Yes, initially. You go from a team environment to working solo. Many chefs struggle with this transition. I combated it by joining chef networks, co-working with other private chefs for large events, and attending food industry events monthly. The trade-off is worth it for better work-life balance and income.
Can you go back to restaurant work after being a private chef?
Technically yes, but most don't want to. Once you experience the freedom, higher income, and better lifestyle of private chef work, returning to 60-hour restaurant weeks at lower pay is difficult. Some chefs do both part-time - private events on weekends, consulting or part-time restaurant work during the week.
What mistakes do most new private chefs make in their first year?

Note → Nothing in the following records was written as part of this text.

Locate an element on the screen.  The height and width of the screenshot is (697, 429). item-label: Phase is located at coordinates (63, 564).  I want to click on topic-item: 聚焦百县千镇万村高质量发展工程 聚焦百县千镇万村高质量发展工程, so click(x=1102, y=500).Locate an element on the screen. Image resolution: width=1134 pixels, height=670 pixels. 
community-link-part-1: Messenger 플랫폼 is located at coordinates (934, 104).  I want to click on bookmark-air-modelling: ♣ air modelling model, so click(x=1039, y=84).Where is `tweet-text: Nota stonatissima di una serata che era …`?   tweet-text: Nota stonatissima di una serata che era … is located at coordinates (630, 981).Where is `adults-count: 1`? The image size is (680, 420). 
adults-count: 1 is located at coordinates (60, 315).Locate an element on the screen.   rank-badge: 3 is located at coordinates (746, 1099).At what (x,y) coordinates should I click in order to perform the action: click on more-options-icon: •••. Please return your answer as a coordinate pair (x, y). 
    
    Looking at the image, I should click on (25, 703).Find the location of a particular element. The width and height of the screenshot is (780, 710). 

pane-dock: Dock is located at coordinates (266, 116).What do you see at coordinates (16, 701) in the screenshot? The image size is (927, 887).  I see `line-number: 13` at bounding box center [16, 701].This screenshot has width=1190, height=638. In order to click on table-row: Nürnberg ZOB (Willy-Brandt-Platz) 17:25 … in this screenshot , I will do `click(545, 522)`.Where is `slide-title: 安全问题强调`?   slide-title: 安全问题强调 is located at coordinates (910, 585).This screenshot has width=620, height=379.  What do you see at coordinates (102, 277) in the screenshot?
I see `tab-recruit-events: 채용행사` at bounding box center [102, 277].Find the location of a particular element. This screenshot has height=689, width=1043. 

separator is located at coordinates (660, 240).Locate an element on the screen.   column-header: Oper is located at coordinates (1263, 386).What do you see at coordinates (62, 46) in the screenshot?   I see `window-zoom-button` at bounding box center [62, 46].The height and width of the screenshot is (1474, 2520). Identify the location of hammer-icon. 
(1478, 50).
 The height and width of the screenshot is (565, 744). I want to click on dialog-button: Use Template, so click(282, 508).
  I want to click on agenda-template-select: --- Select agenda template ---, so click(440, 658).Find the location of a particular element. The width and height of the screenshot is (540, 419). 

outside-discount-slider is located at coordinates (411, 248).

The three biggest: 1) Underpricing (charging €50-60/person when they should charge €85+), 2) Not marketing consistently (waiting for clients instead of actively finding them), and 3) Taking every booking (saying yes to low-paying or difficult clients out of desperation). All three lead to burnout and financial struggle.
How many events do you need per week to make €7,000/month?
Roughly 4-5 events per week at €1,200-€1,500 per event. That's €18,000-€24,000 gross per month. After costs (groceries 25%, taxes 30%, insurance, transport), you net €7,000-€8,000. This assumes you're charging €95-€130/person for 8-12 guest dinners.
Do private chefs work weekends and holidays?
Yes, but you choose when. Most private chef events happen Friday-Sunday because that's when clients entertain. Holidays (Christmas, New Year's, birthdays) are peak season and you can charge premium rates. The difference from restaurants: you control your schedule and can block off dates when you want time off.